-- start Text excerpt --

Imbolc, Music and Priestessing a Song

On how sacred attention is everything

Crosóg Bríde: Drumnalost (Bridgid's cross)
Crosóg Bríde: Drumnalost, (c) Louise Price

The Pagan choir I lead was working on a new song for Imbolc a few weeks ago, Lisa Thiel’s Imbolc, from the album Circle of the Seasons. It’s a song for Brigid (pronounced Bridjid or Breed) with the following lyrics:

Blessed Bridget comest thou in
Bless this house and all of our kin
Bless this house, and all of our kin
Protect this house and all within

Blessed Bridget come into thy bed
With a gem at thy heart and a crown on thy head
Awaken the fire within our souls
Awaken the fire that makes us whole

Blessed Bridget, queen of the fire
Help us to manifest our desire
May we bring forth all that’s good and fine
May we give birth to our dreams in time

Blessed Bridget comest thou in
Bless this house and all of our kin
From the source of Infinite Light
Kindle the flame of our spirits tonight

There are several different kinds of Pagans in the choir I lead. Some are experienced singers with little experience priestessing, some are experienced priestesses with little experience singing and performing and some are less  experienced in either.

However, all are game for an experiment, and Pagan music being a largely oral music tradition, we do a lot of experiments with different ways of arranging and mixing the songs to make them more layered and interesting. However, this most recent experiment was quite powerful.

I paired up the members including myself set us each to sing the song in pairs, at our own speed, as if it was (and is) and invocation of Bridgid.

-- end Text excerpt --
-- start Data rows --

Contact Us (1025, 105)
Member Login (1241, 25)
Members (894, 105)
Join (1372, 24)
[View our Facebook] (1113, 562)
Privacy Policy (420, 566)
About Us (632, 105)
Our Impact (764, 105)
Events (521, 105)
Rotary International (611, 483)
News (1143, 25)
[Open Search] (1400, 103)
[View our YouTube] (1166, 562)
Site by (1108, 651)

-- end Data rows --
-- start Data rows --

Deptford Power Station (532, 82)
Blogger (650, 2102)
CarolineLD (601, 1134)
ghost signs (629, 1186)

-- end Data rows --

§ Tasks and exercises
• A. According to the Imbolc essay, why does the choir experiment so often with how it arranges and mixes its songs? Answer in one to three sentences.
• B. Name every kind of Pagan in the choir as the Imbolc essay describes them.
• C. Continue the Imbolc essay from its final sentence, about singing the song in pairs as an invocation of Bridgid.
The records above come from a source separate from the Imbolc essay.

§ Responses in order
• A. Pagan music is largely an oral tradition, so the choir tries different ways of arranging and mixing its songs to make them more layered and interesting.

• B.
- Experienced singers with little experience priestessing
- Experienced priestesses with little experience singing and performing
- Members less experienced in either

• C.
Myself and one other singer, who is a professional singer, very experienced as a singer but less as a priestess,  went into a separate room, grounded and began to sing it, trusting Bridgid to guide us. I asked my partner to sing the song as if she was calling directly to Brigid and invoking the song as a spell. And magic happened. We connected to the energy of the song and inprovised a winding, tight, almost Baltic harmony as we sang the song. I could feel the power of Her flow through both of us an we just followed it.

Encouraged by this success, I went back into the choir room, and we all switched singing partners. My second partner was an experienced priestess whose singing is understandably quite a bit less polished than my first partner. For her my direction to sing the song as an invocation had a quite different flavour. A dedicated and devout priestess, the instruction to sing the song as an invocation to the Goddess Bridgid had the effect of pulling her deeper into the song, making the song real and rich and deep, as if it had been in one dimension before but now was in three.  Her tone was better, her volume and tone varied with the meaning of the song, and it had the meaning she brought to it by her devotion. It was transformed by the presence she brought to it.

I think the lesson in this, from Bridgid, Goddess of Bards after all, is that sacred presence makes everything better, and that when songs (and life) mean something and you really attend to that meaning and connection with the sacred, it transforms what you do.

After we finished singing, we thanked and devoked Bridgid, because She was definitely present.

Imbolc Blessings Everyone.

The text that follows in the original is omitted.